One of the men who felt the most aggrieved with those words stood up. He was huge, well-built and he looked really angry. ‘Why would you call me a criminal when you know I am not? You are the ones that are the bloody killers, shoot people for doing nothing!’
‘Yeah’, the man said and gave him a mocking look, satisfied with the provoked reaction of the man. ‘Now, sit down Orville! And learn to eat like a prisoner, like a nobody that you are’, he said and started to leave.
‘Sure, as long as you keep being a mother-fucking bloody punk. Jailer!’, he said and sat down.
The warden looked back, those words had hit him in a way that he didn’t like and now he was going to go all out. He rushed at Orville, about to land a punch on his face but Orville was no such a calm person to steady his face because someone wasn’t wearing an orange uniform with them and was dressed in a shirt with a darker colour. He held his hand and pushed him with all force making him fall over the tables.
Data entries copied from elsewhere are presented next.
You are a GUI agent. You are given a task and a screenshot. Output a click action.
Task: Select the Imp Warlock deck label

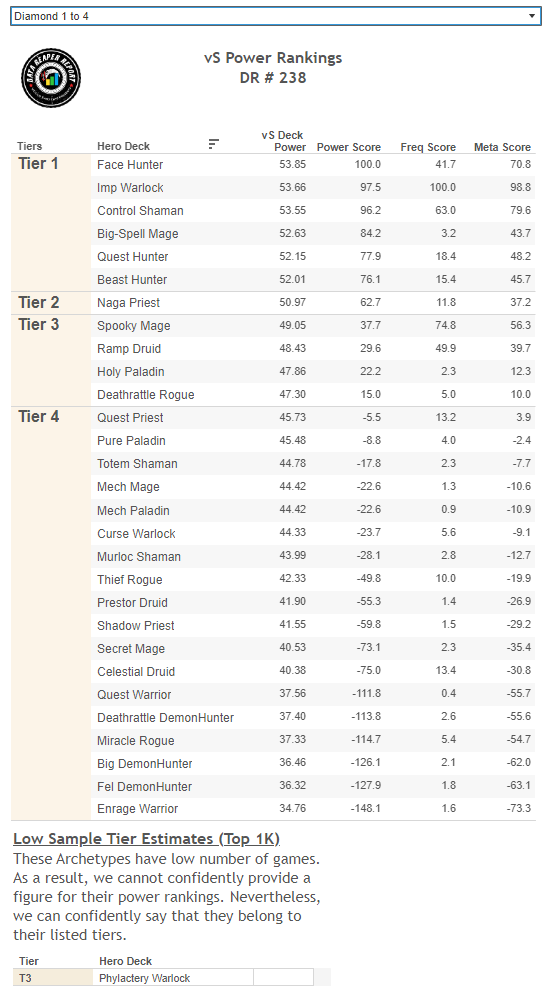point(130,187)
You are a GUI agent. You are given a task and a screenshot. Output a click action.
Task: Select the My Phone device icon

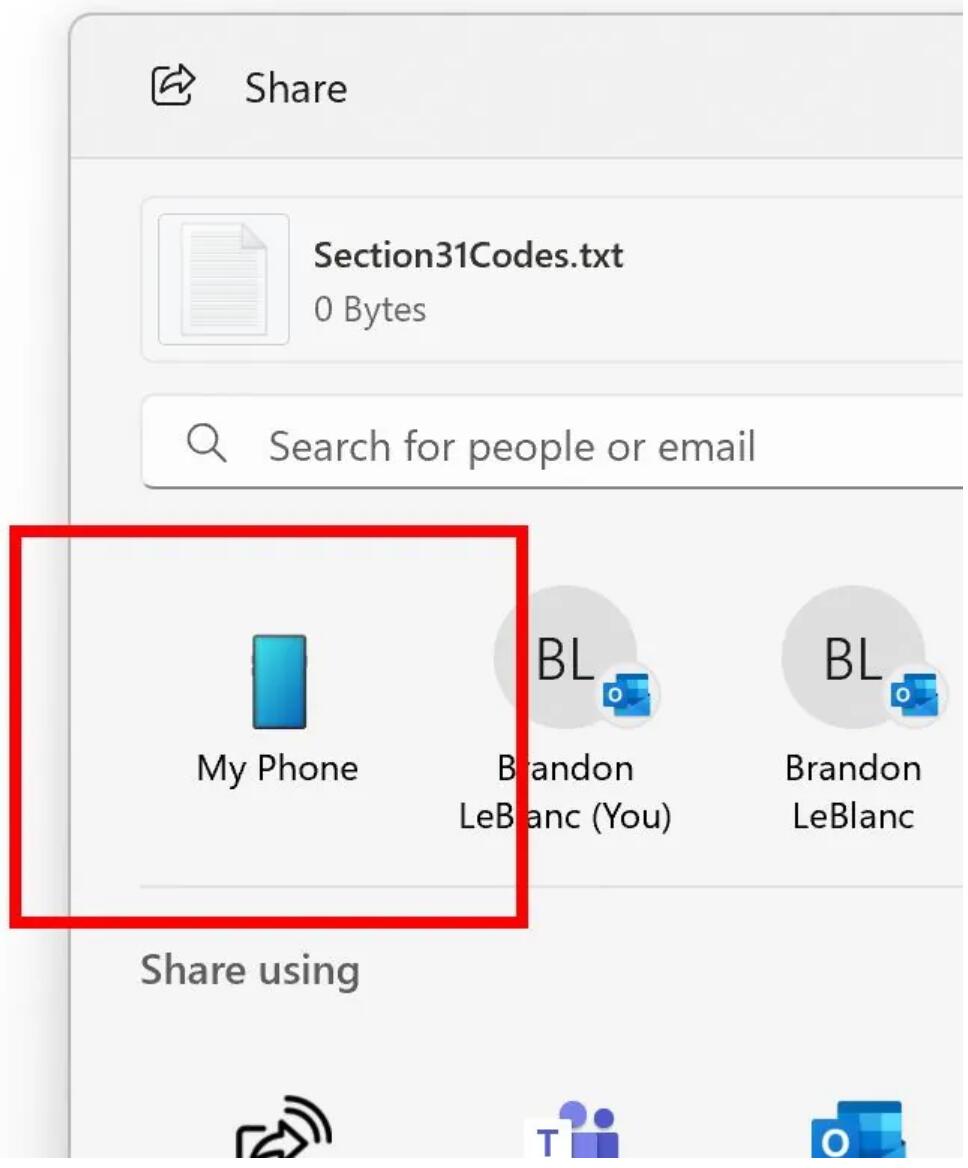click(x=279, y=681)
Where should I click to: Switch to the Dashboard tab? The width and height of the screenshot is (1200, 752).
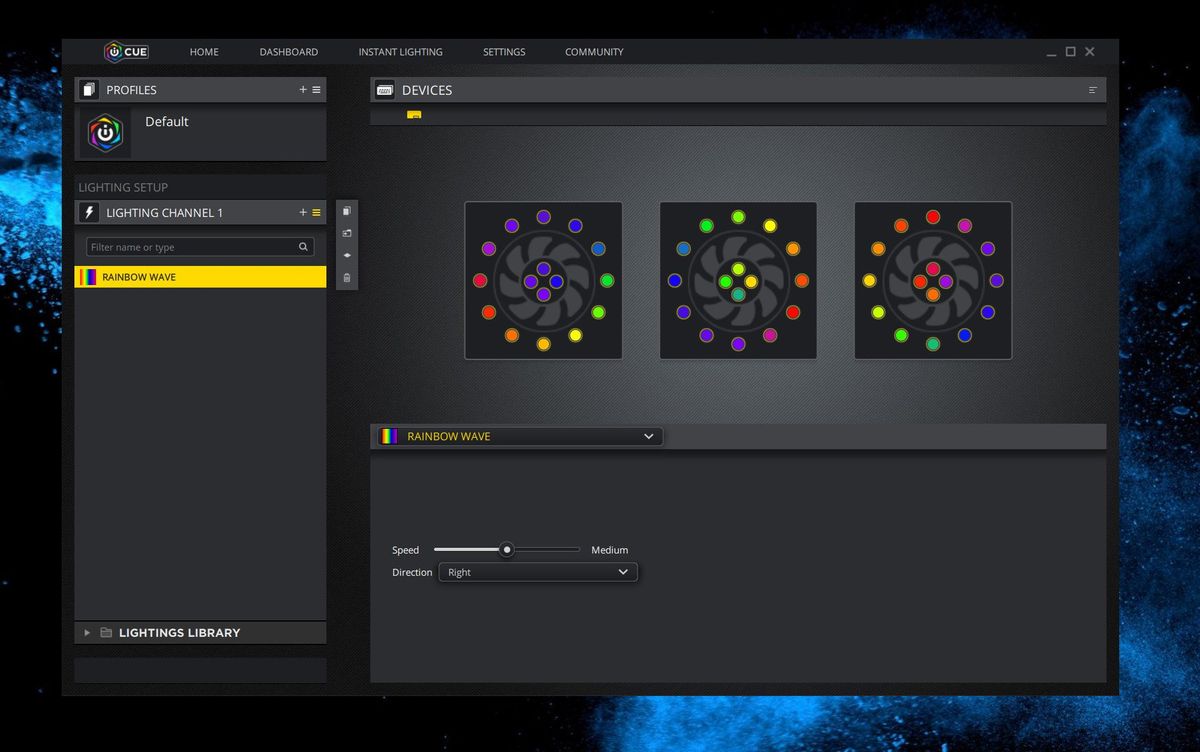[x=288, y=51]
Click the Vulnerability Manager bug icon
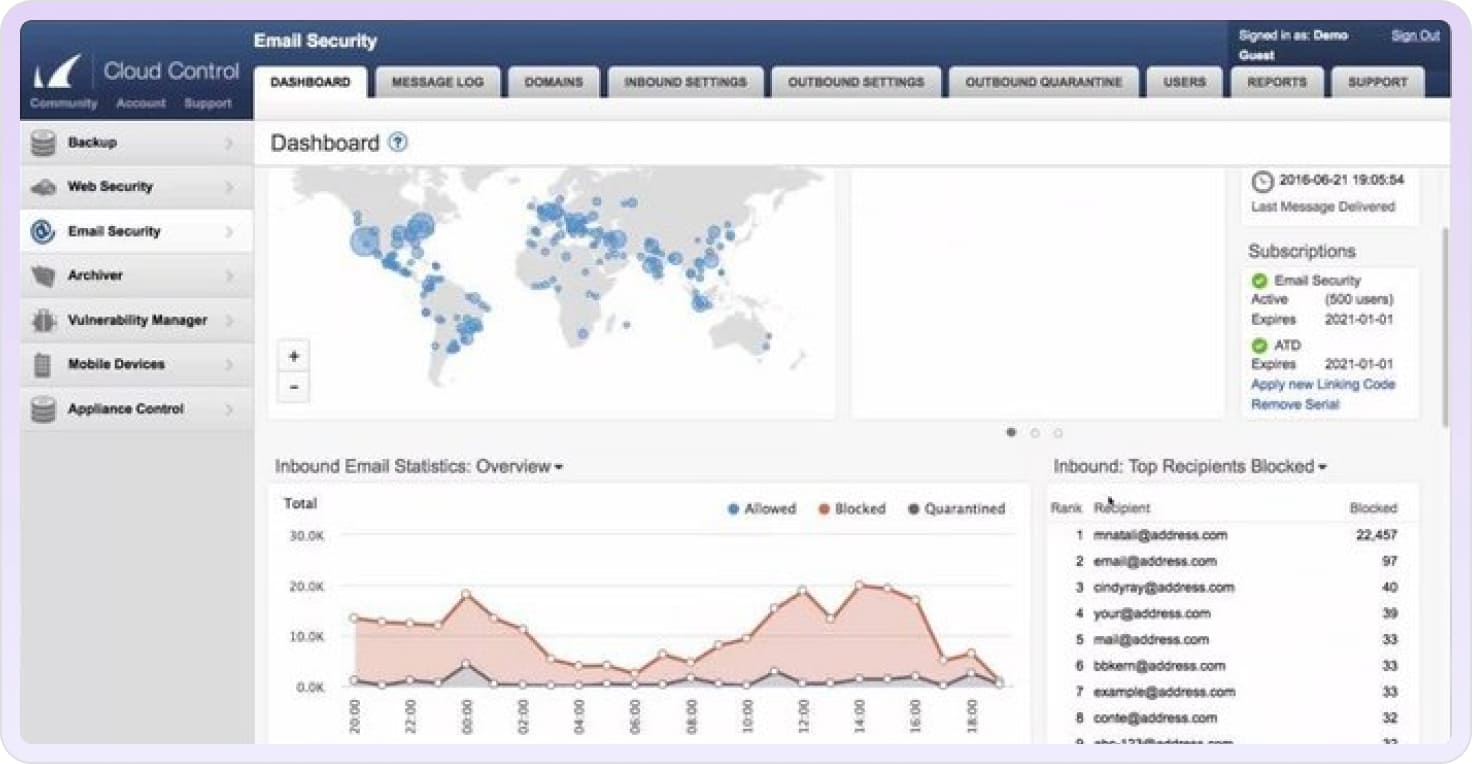Viewport: 1472px width, 764px height. click(43, 321)
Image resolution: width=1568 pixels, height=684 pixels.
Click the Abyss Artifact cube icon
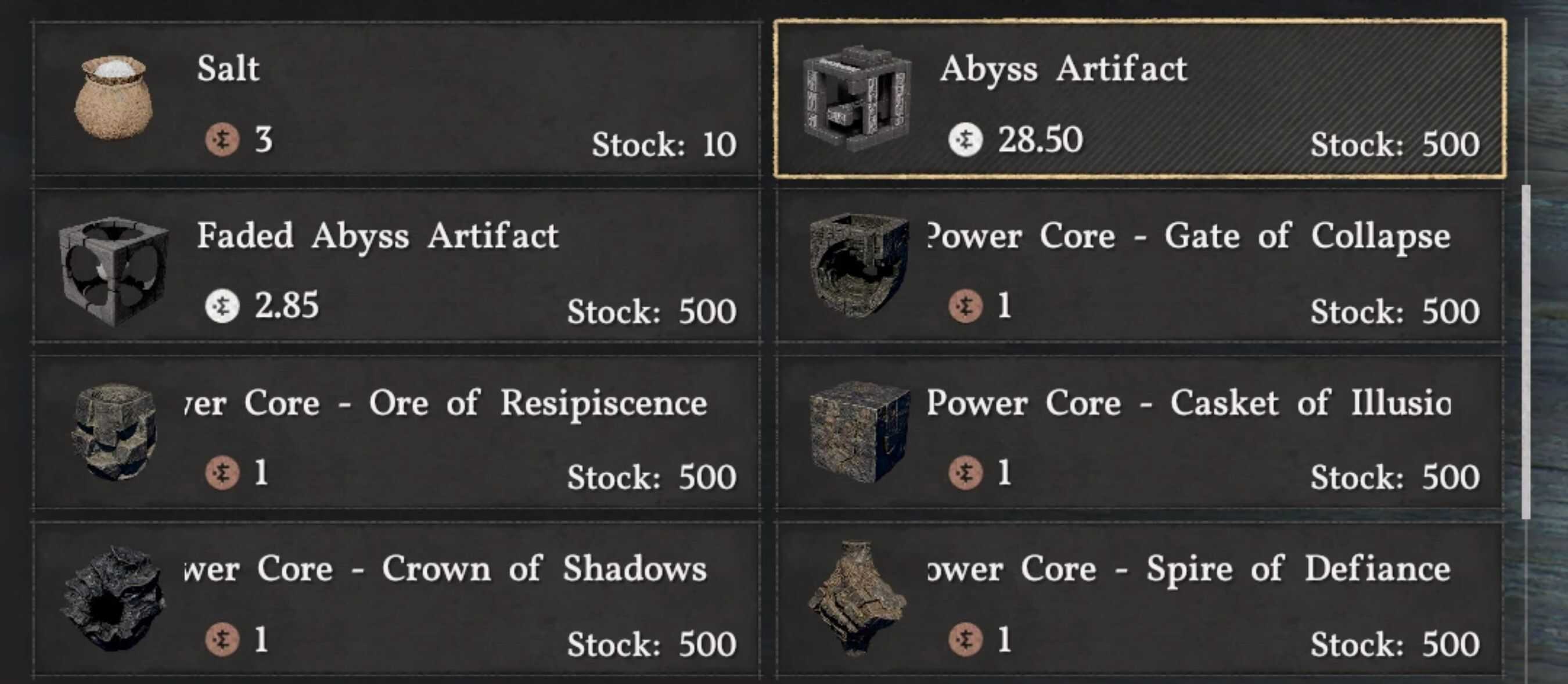coord(857,98)
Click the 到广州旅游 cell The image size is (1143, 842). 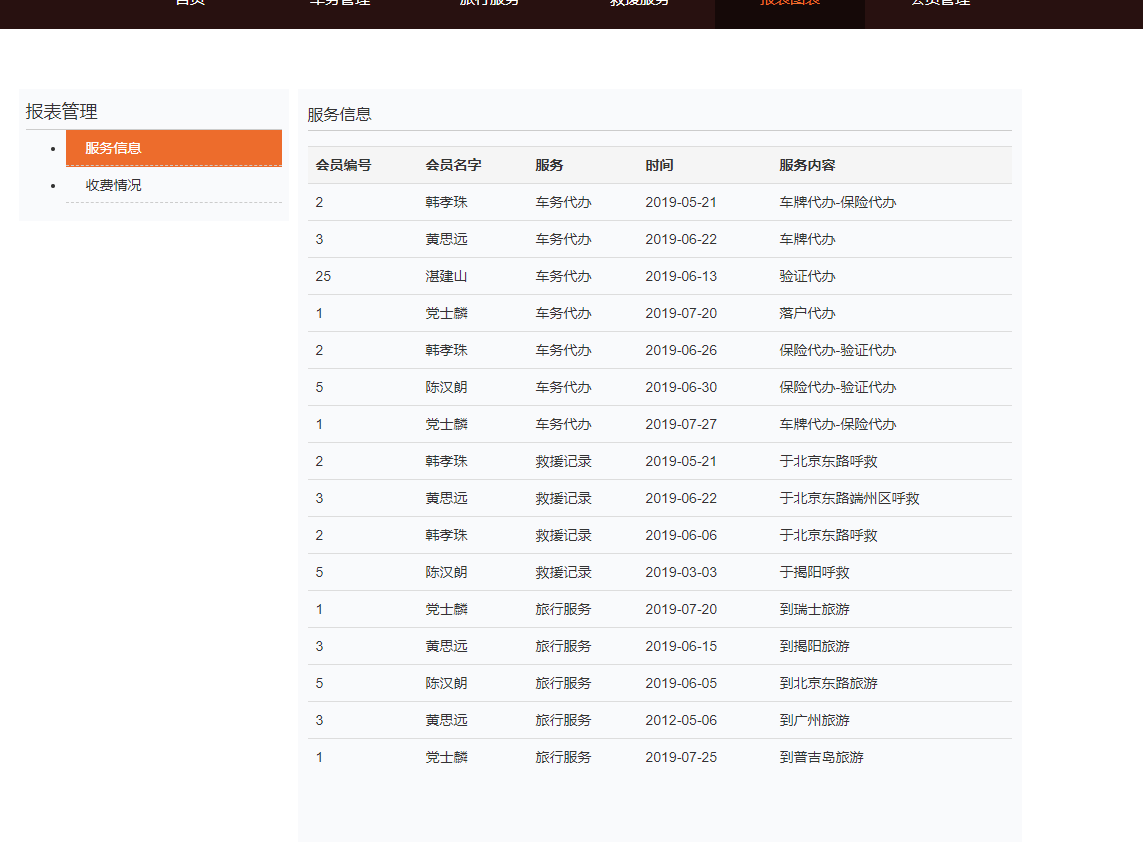pos(814,720)
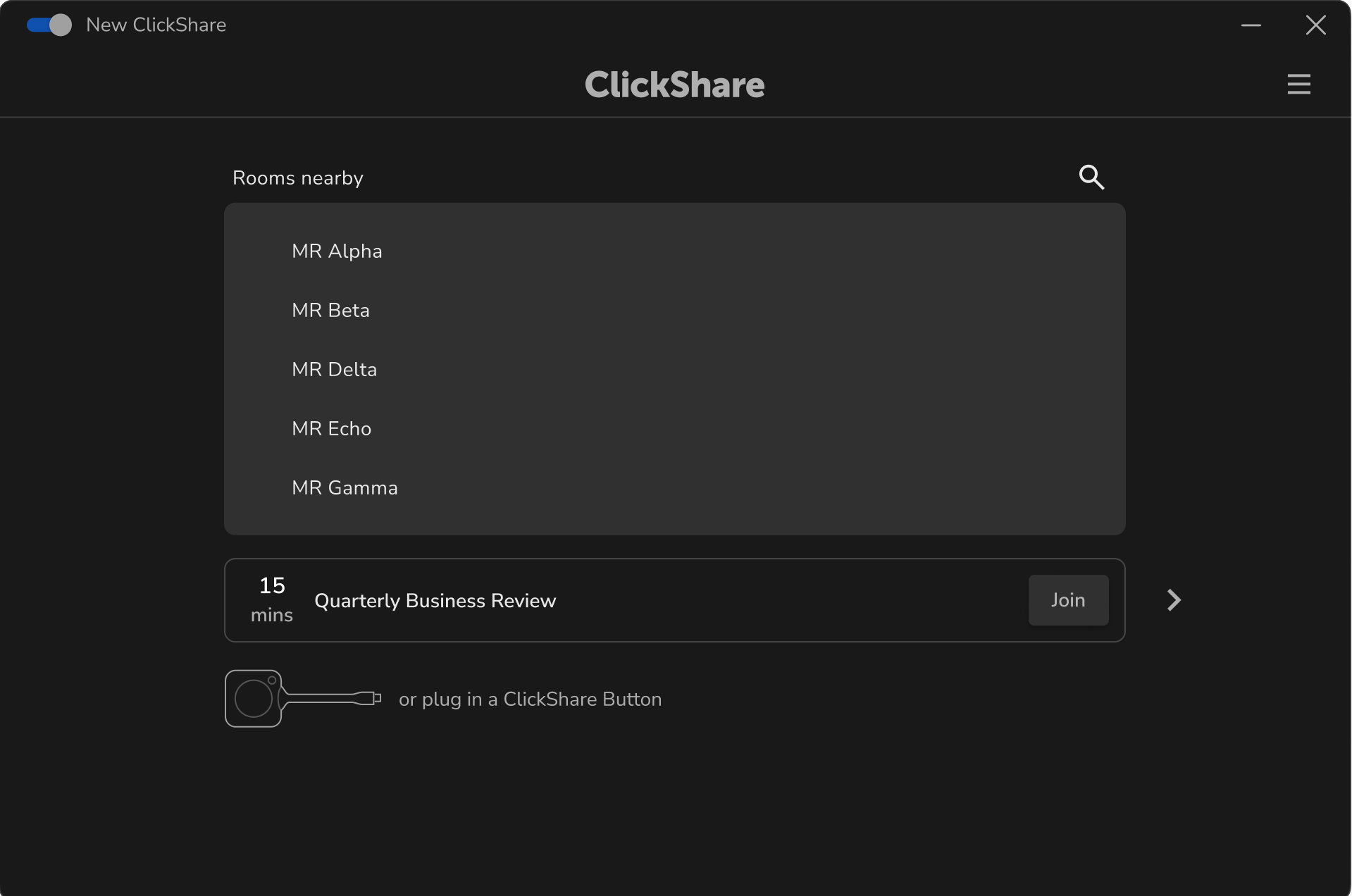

At this point, most of the people were on their feet watching the every turn of actions. Speaking about turns, there seemed to be a lot of drastic turns that evening.
Ten men walked in, all in the grey clothes of the wardens and the lead blocks in their hands and they held it in a way that sent the startling signal to everyone that those weapons were going to be used on someone very soon. They all rushed up to Orville Jackson and they wasted no time in hitting the heads of the blackjacks on Orville, making him fall from his chair and scream as each of the rocks hit all over his body. They kept hitting him endlessly, this time focusing on his head, his neck and his throat. He kept shouting but never begging them to stop.
‘Stop hitting him!’, one of the men who sat with him shouted.
Dale’s eyes opened beyond normal, wondering if they were ever going to stop hitting him. The metalhead was killing him. ‘Stop! Do not kill him!’, ‘Please!’, ‘Do you want to kill him?!’. People kept shouting but no stopping, the hits continued and so were the screams of pain from Orville. Blood had filled everywhere, every part of his face seemed to be broken already, he had no throat anymore, it was crushed.
Comparative silence soon came. There was no shout from Orville anymore but the thumping continued and the force could be heard. The rest of them remained silent and were left to miserably imagine the depths of pain that would be reached with the weapon crushing someone’s skull. Dale couldn’t keep his eyes open for too long but closing his eyes made him focus only on the sound of the jabs. The sound of the blocks had changed, it wasn’t like they were hitting something solid, it was like they were busy pounding something squashy. Dale opened his eyes and took a peer at what was left of Orville and surely, surely it didn’t look good. It was like munched-up pasta with a lot of stew as the coating all over it. As Dale looked at it, revulsion congealed like ice in his stomach. There was blood everywhere and his brain was spread-out over the tiles, its grey colour was minced up with the ubiquitous red. It was just as if he was decapitated.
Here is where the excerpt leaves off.